DATA:
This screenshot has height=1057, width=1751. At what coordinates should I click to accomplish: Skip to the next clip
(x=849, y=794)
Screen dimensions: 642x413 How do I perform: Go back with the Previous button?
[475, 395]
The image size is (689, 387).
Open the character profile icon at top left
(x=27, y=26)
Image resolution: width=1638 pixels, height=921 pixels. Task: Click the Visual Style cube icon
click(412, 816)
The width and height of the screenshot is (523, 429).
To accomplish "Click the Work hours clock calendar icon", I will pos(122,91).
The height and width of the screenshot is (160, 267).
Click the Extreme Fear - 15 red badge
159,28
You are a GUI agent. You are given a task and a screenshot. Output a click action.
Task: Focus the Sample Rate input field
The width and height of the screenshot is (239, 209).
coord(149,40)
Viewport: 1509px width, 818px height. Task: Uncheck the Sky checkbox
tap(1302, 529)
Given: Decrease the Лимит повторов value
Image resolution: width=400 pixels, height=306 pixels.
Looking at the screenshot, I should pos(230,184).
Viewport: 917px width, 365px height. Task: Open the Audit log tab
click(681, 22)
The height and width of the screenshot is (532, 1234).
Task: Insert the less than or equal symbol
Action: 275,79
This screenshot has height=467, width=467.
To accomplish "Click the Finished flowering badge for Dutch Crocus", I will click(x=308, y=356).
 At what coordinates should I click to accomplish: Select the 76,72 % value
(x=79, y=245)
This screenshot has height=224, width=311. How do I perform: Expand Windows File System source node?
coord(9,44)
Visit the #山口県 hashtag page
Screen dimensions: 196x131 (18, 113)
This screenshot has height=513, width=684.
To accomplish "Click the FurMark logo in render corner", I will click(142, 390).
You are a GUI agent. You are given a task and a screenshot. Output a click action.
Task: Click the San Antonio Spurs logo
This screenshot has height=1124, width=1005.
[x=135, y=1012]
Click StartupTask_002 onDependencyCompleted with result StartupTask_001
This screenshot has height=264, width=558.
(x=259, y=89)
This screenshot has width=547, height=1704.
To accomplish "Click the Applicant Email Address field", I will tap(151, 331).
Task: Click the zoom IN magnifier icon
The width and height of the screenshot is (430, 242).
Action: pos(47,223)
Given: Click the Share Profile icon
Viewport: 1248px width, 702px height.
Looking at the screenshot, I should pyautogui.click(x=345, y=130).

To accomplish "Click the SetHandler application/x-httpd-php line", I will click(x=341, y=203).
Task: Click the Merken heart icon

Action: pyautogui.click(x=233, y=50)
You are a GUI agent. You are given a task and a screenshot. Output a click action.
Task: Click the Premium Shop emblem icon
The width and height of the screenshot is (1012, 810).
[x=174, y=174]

ACTION ITEM:
Transcribe the data word for word.

WRITTEN RESPONSE:
This screenshot has height=1057, width=1751. At what coordinates should I click to accomplish: Skip to the next clip
(x=849, y=794)
Screen dimensions: 642x413 How do I perform: Go back with the Previous button?
[475, 395]
The image size is (689, 387).
Open the character profile icon at top left
(x=27, y=26)
Image resolution: width=1638 pixels, height=921 pixels. Task: Click the Visual Style cube icon
click(412, 816)
The width and height of the screenshot is (523, 429).
To accomplish "Click the Work hours clock calendar icon", I will pos(122,91).
The height and width of the screenshot is (160, 267).
Click the Extreme Fear - 15 red badge
159,28
You are a GUI agent. You are given a task and a screenshot. Output a click action.
Task: Focus the Sample Rate input field
The width and height of the screenshot is (239, 209).
coord(149,40)
Viewport: 1509px width, 818px height. Task: Uncheck the Sky checkbox
tap(1302, 529)
Given: Decrease the Лимит повторов value
Image resolution: width=400 pixels, height=306 pixels.
Looking at the screenshot, I should pos(230,184).
Viewport: 917px width, 365px height. Task: Open the Audit log tab
click(681, 22)
The height and width of the screenshot is (532, 1234).
Task: Insert the less than or equal symbol
Action: 275,79
This screenshot has height=467, width=467.
To accomplish "Click the Finished flowering badge for Dutch Crocus", I will click(x=308, y=356).
 At what coordinates should I click to accomplish: Select the 76,72 % value
(x=79, y=245)
This screenshot has height=224, width=311. How do I perform: Expand Windows File System source node?
coord(9,44)
Visit the #山口県 hashtag page
Screen dimensions: 196x131 (18, 113)
This screenshot has height=513, width=684.
To accomplish "Click the FurMark logo in render corner", I will click(142, 390).
You are a GUI agent. You are given a task and a screenshot. Output a click action.
Task: Click the San Antonio Spurs logo
This screenshot has height=1124, width=1005.
[x=135, y=1012]
Click StartupTask_002 onDependencyCompleted with result StartupTask_001
This screenshot has height=264, width=558.
(x=259, y=89)
This screenshot has width=547, height=1704.
To accomplish "Click the Applicant Email Address field", I will tap(151, 331).
Task: Click the zoom IN magnifier icon
The width and height of the screenshot is (430, 242).
Action: pos(47,223)
Given: Click the Share Profile icon
Viewport: 1248px width, 702px height.
Looking at the screenshot, I should pyautogui.click(x=345, y=130).

To accomplish "Click the SetHandler application/x-httpd-php line", I will click(x=341, y=203).
Task: Click the Merken heart icon

Action: pyautogui.click(x=233, y=50)
You are a GUI agent. You are given a task and a screenshot. Output a click action.
Task: Click the Premium Shop emblem icon
The width and height of the screenshot is (1012, 810).
[x=174, y=174]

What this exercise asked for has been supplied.